【本文来自《农村人口、耕地、思想二十年巨变,聊聊农业的现实、隐患与出路》评论区,标题为小编添加】
年初去过滇东南。在新中国历史上,除了三年自然灾害的人祸外,滇东南(以红河州、文山州为主)凭借其“平坝粮食产能 + 气候多样性带来的高价值经济作物 + 全国顶级的矿产工业”这三大支柱,不仅完全能够实现区域内的粮食自给,而且具备极强的抗风险与经济对冲能力。
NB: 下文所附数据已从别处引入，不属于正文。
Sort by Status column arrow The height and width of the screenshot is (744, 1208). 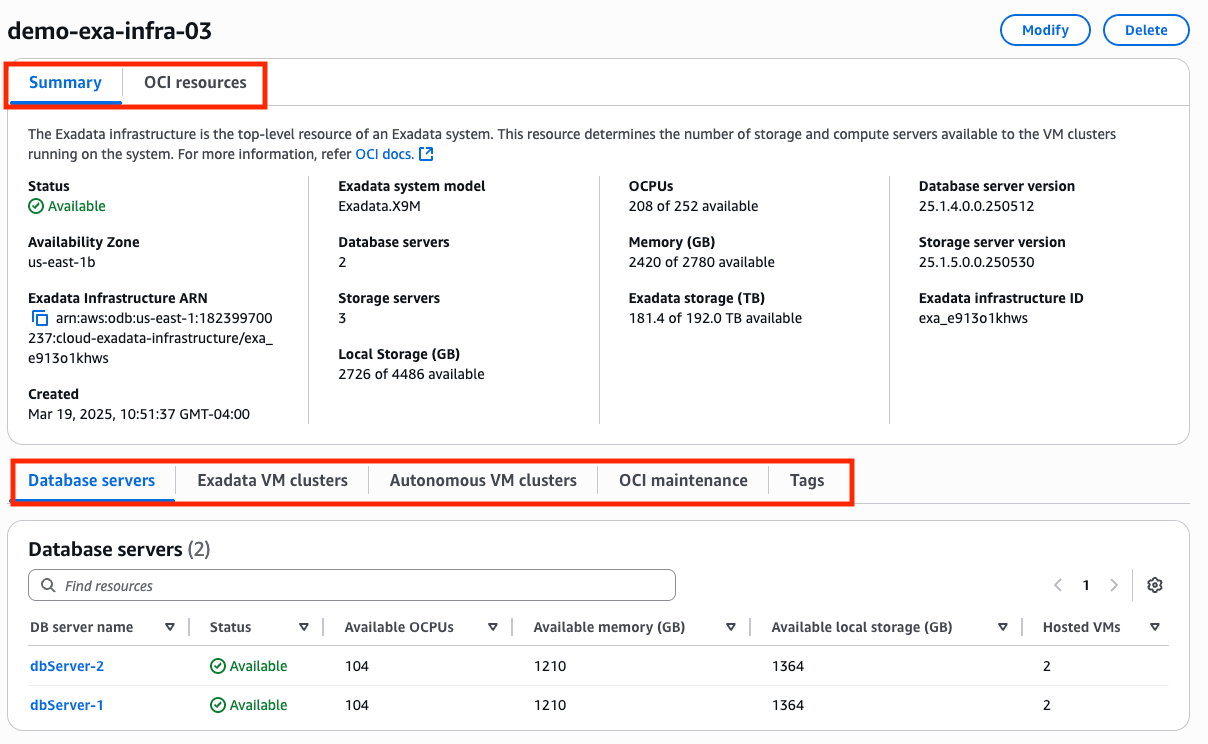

完全同意楼主提出的“让土地承包权集中,实现户均50亩以上的机械化经营”,通过“社保换土地”、“对抛荒地无条件收回”等方式改革土地承包制的方向性构思。只是还是需要说点制度性约束。
我国《宪法》和《土地管理法》从根本上奠定了土地所有权的二元格局,明确了“集体土地所有权”的法律地位。简单讲就是城市的土地是国家的,农村的耕地、宅基地、自留地、山林地是集体的。正是“集体所有”被切割为数百万个互不相连、行政边界封闭的微观行权主体,才彻底奠定了农业产权分散化的制度根源。全国约有 60 万个行政村、数百万个村民小组。每一个村民小组或行政村,就是一个独立的土地所有权行权主体。表面看是农民户均土地太少,深层原因则是集体所有制的行权主体在制度设计上就被高度割裂成了数百万个微观单元。每一个村集体组织架构,与几百年前的土司制度没有太多 差别。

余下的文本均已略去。